L’argent du rachat de Tigo, filiale de Millicom International Cellular SA est disponible. » Rien ne peut contrarier la bonne suite de la transaction » souffle un expert des télécoms à Confidentiel Afrique. Pourquoi en sommes-nous là ? À plusieurs reprises, Confidentiel Afrique a tiré sur la sonnette d’alarme en alertant l’opinion nationale et internationale. L’immixtion de nouveaux concurrents (Groupe Axian, Free et Yerim Sow ) dans la course alors que Tigo était bien avancé dans la transaction avec Wari a pollué le climat de sérénité et lézardé la transparence et la visibilité de l’écosystème des discussions de rachat. N’eussent été les nombreux agissements indélicats et obscurs tous azimuts des dirigeants du consortium rival, l’opération d’acquisition par Wari de Tigo était bouclée depuis fin août dernier. A l’évidence, le dossier de rachat tant médiatisé est loin d’être une affaire entre des privés. Comme beaucoup le présentent urbi orbi. Les secteurs télécoms et banques -sont hautement régulés -différemment des autres secteurs – par l’état qui détient la prééminence d’arbitrage et d’approbation finale. Seule l’autorité de l’état reste souveraine.

L’état maintient sa décision suite au décret 2017-1475 consacrant la cession de Tigo à Wari

Au fur et à mesure que les masques tombent, l’on découvre du coup les vrais visages des dirigeants du consortium (Xavier Niel, PDG de Free, Roi des Peep- show et le Groupe Axian) accusés respectivement d’abus sociaux en France et de blanchiments de capitaux aux Îles Vierges, éclaboussés par Panama Papers.

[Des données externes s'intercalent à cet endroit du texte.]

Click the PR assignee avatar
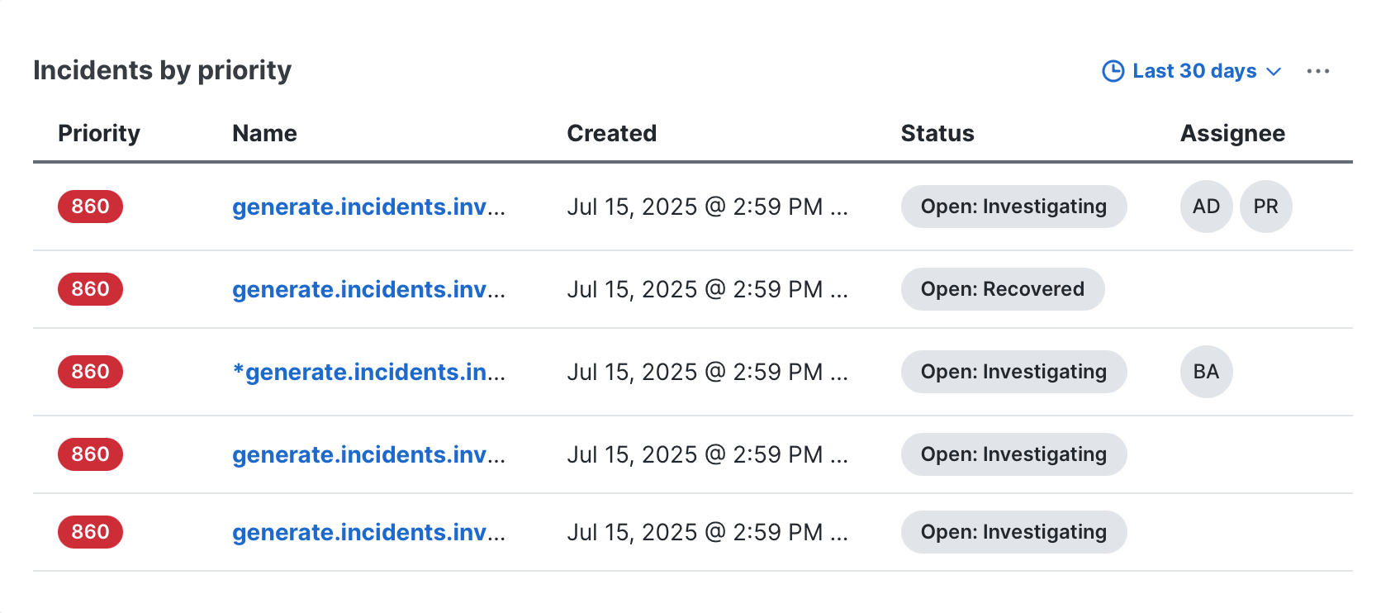 pos(1266,207)
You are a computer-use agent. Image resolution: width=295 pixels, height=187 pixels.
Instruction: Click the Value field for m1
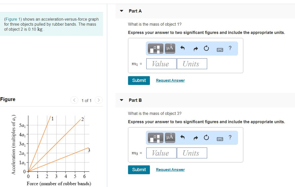coord(161,63)
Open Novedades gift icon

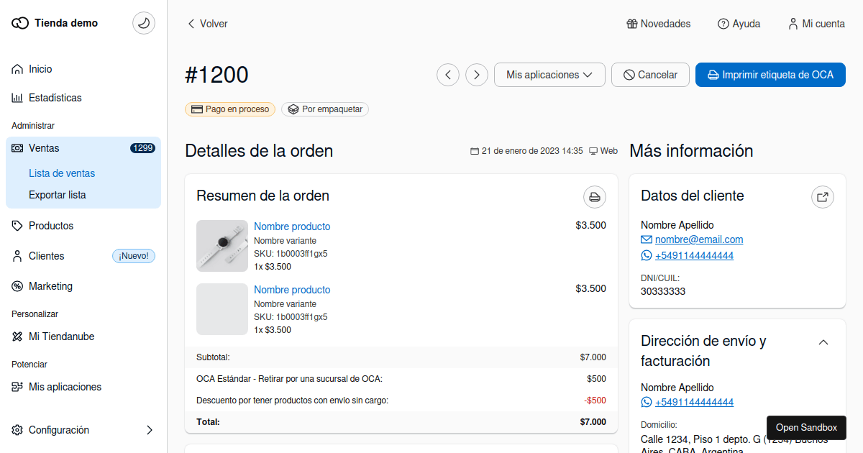pyautogui.click(x=632, y=24)
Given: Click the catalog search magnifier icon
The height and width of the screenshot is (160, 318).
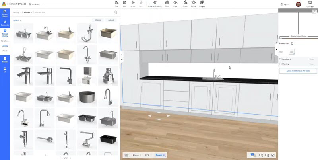Looking at the screenshot, I should pos(116,12).
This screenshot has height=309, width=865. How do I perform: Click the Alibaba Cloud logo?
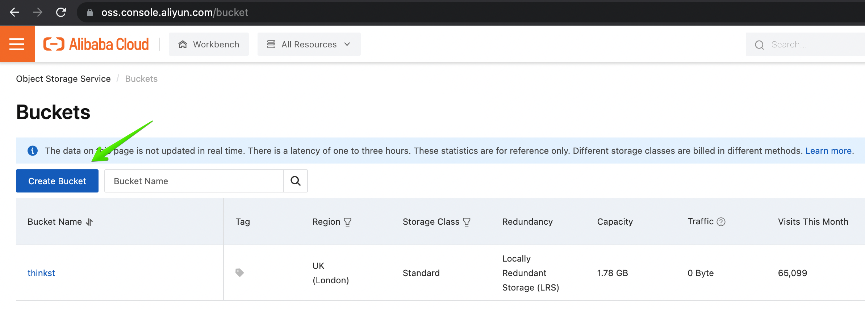click(x=96, y=44)
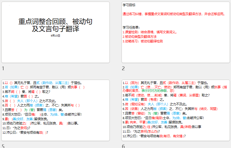231x148 pixels.
Task: Click slide number 1 label
Action: 3,69
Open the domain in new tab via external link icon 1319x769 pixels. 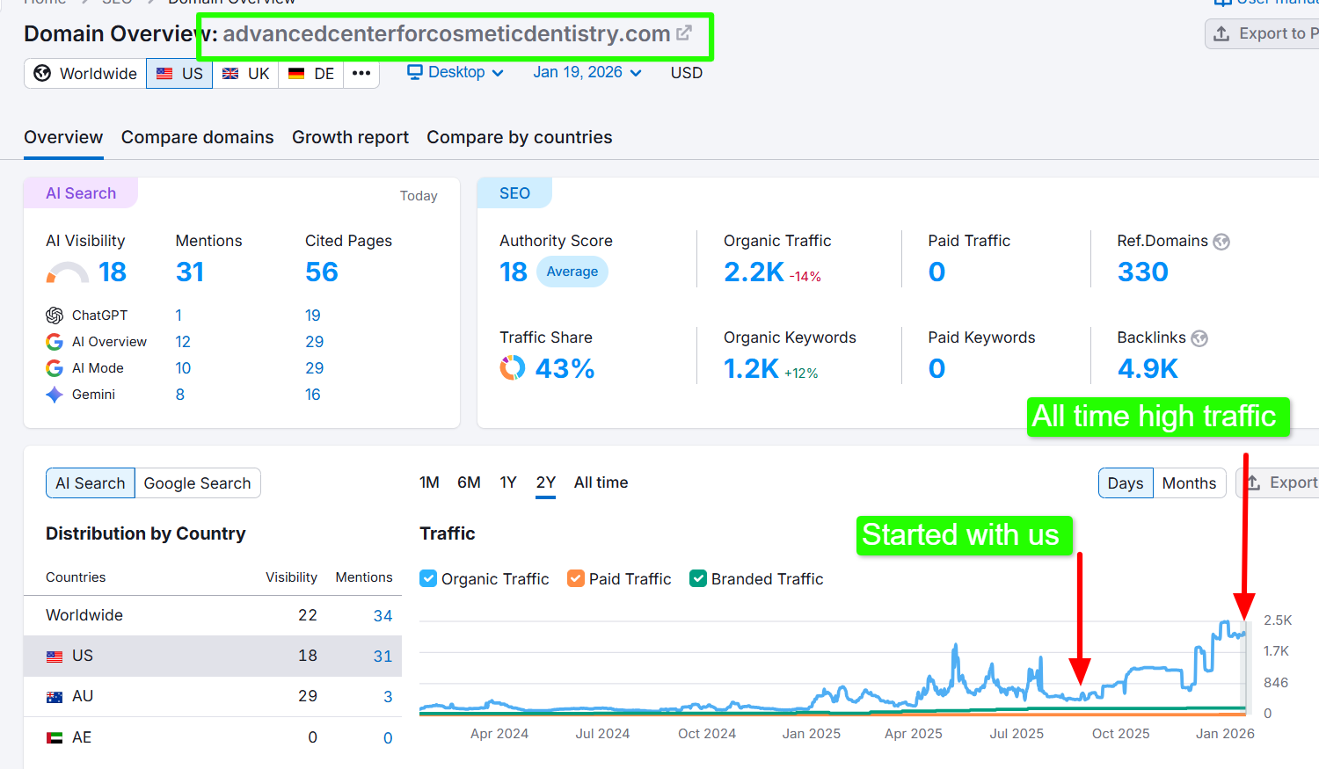tap(683, 33)

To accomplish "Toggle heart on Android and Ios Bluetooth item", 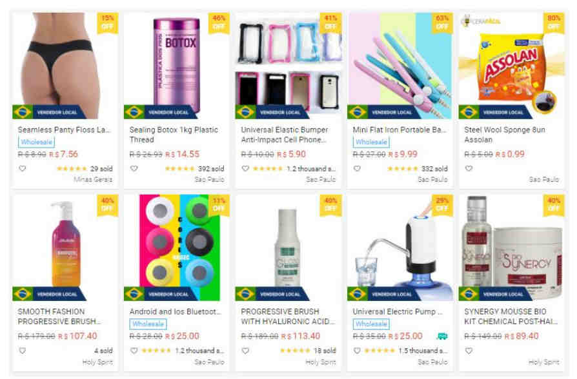I will coord(134,351).
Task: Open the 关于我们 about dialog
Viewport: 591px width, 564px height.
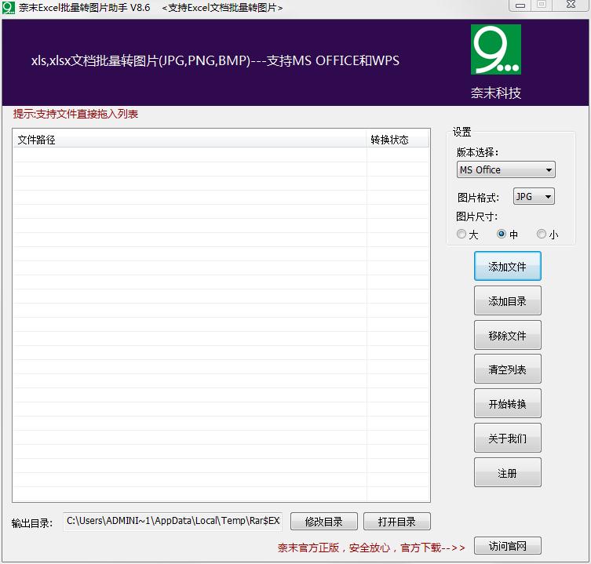Action: 507,438
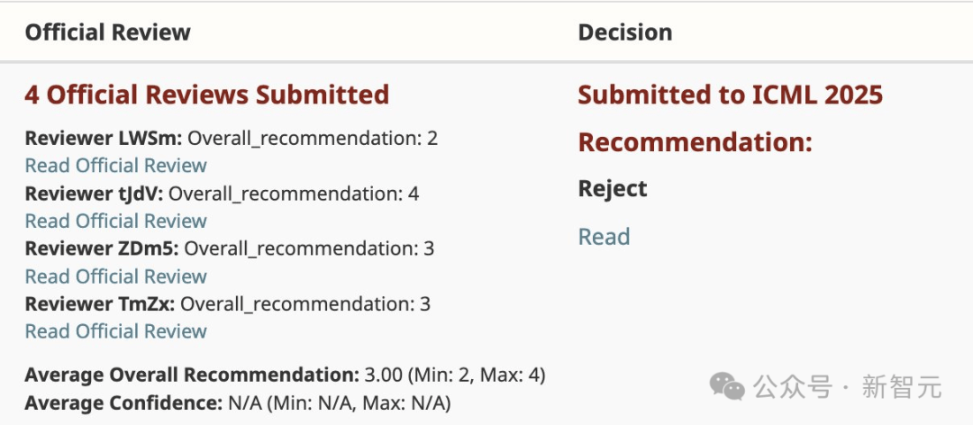Image resolution: width=973 pixels, height=425 pixels.
Task: Click the Submitted to ICML 2025 heading
Action: [x=730, y=95]
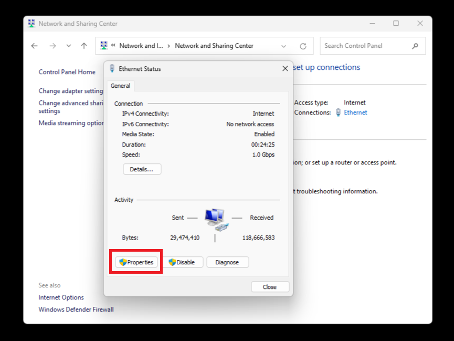Click the Search Control Panel field
This screenshot has height=341, width=454.
(365, 46)
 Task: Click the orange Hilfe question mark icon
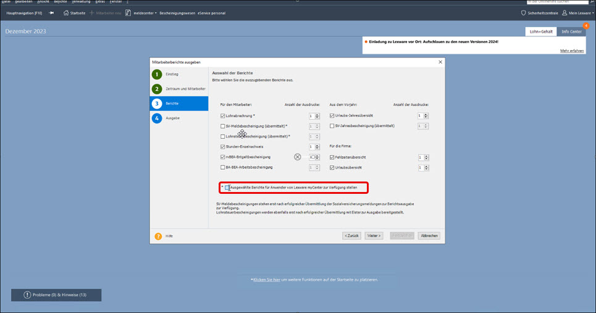pos(158,236)
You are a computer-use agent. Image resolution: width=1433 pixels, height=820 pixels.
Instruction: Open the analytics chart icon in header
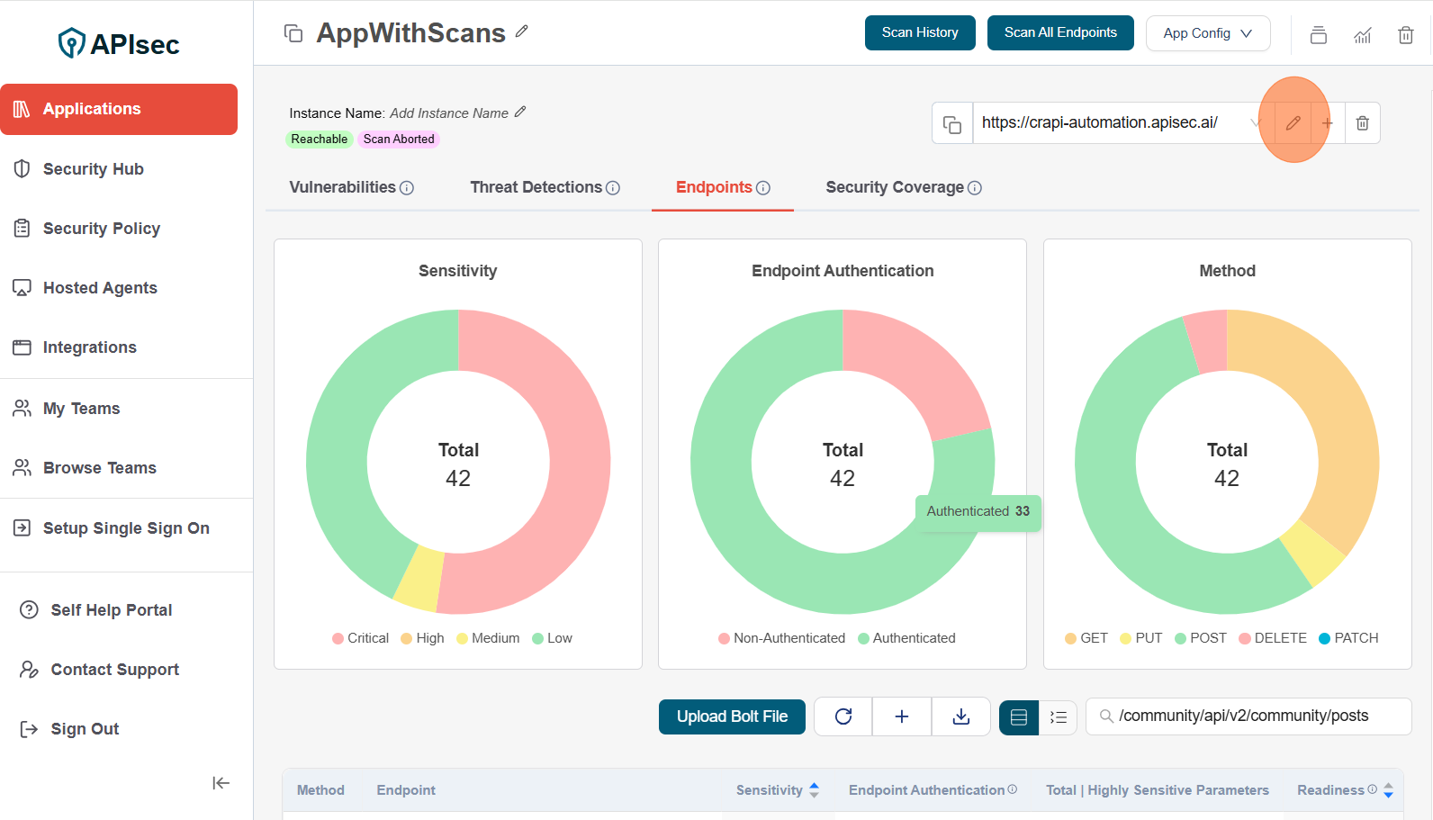click(1362, 35)
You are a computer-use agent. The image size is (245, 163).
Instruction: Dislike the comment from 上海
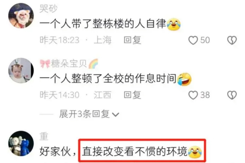[x=232, y=40]
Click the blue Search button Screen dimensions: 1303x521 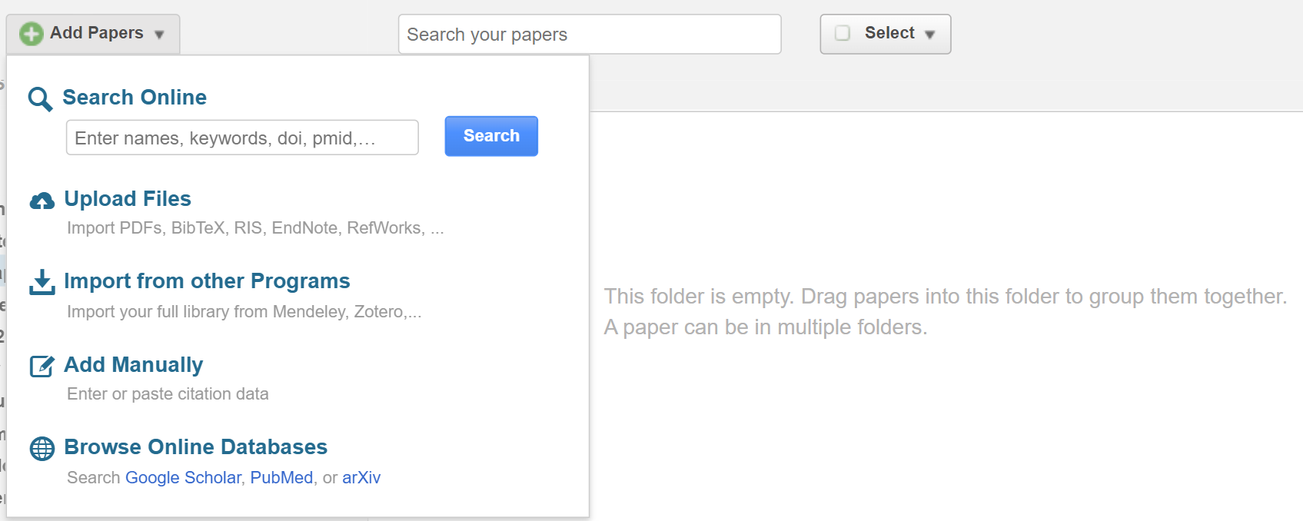490,136
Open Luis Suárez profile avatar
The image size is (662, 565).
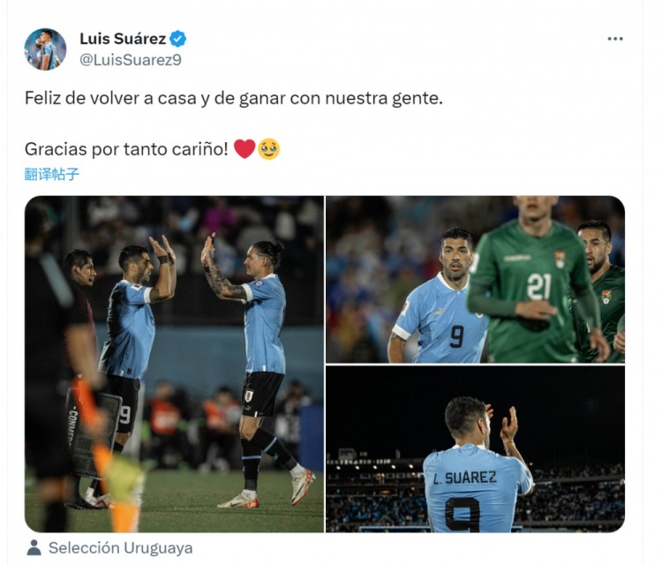click(45, 49)
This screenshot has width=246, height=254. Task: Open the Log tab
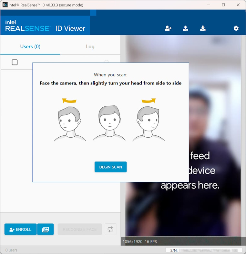(x=90, y=46)
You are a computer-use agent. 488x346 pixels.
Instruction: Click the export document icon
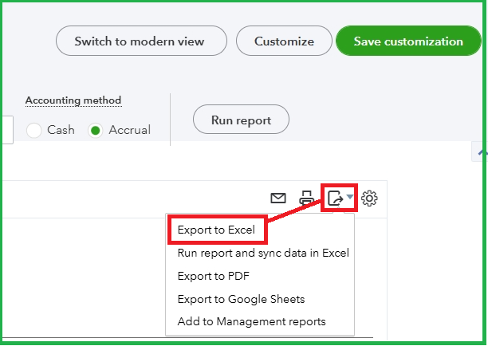335,199
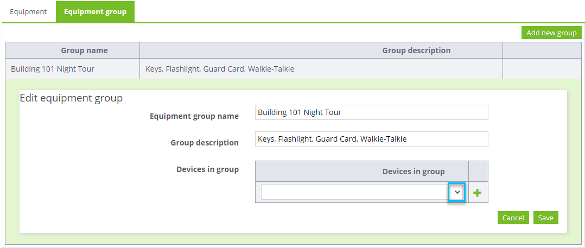
Task: Click the bold Equipment group name label
Action: point(194,116)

Dans une édition précédente, nous avions largement évoqué l’affaire des peep -show du français Xavier Niel qui avait défrayé la chronique en France et le scandale de Axian aux Comores pour non-respect du cahier de charge et insuffisances notoires de résultats dans l’exploitation et la gestion de la deuxième licence de téléphonie que ce Groupe détient aux Comores. Le gouvernement comorien leur a notifié la résiliation de leur licence. Confidentiel Afrique l’avait écrit et personne ne nous démentira. En substance, le décret pris par l’état sénégalais en date du 1er août dernier sous le numero 2017-1475 qui consacre la cession de Tigo à Wari est toujours de vigueur. Selon des informations crédibles en possession de Confidentiel Afrique, le Président Macky SALL et son gouvernement soutiennent le Groupe Wari et continuent à bénir l’opération d’acquisition de l’opérateur Tigo par Wari. D’autant plus que le Groupe Wari de l’entrepreneur Kabirou MBODJE a mobilisé le financement nécessaire (80 milliards de Fcfa au total) après avoir libéré la bagatelle de 12 milliards fcfa quelques mois avant. Désormais Millicom devra respecter les clauses du contrat d’achat et accélérer la cadence pour clôturer la transaction de cession de Tigo à Wari. C’est un principe de droit. Contrairement à ce que l’on veut faire croire à l’opinion nationale, dans cette affaire de rachat qui passionne et agace les citoyens, le palais de la République n’a pas changé d’un iota sa position de consacrer la cession de Tigo à Wari , suite à l’audience accordée à Xavier Niel et Yérim Sow par le Chef de l’état, Macky SALL. Dans cette affaire Tigo, c’est l’état qui décide de vendre à qui il veut. C’est lui qui arbitre, tranche et approuve la transaction. En télécoms et banques, on est en face d’un secteur régulé. Ici l’état a le dernier mot.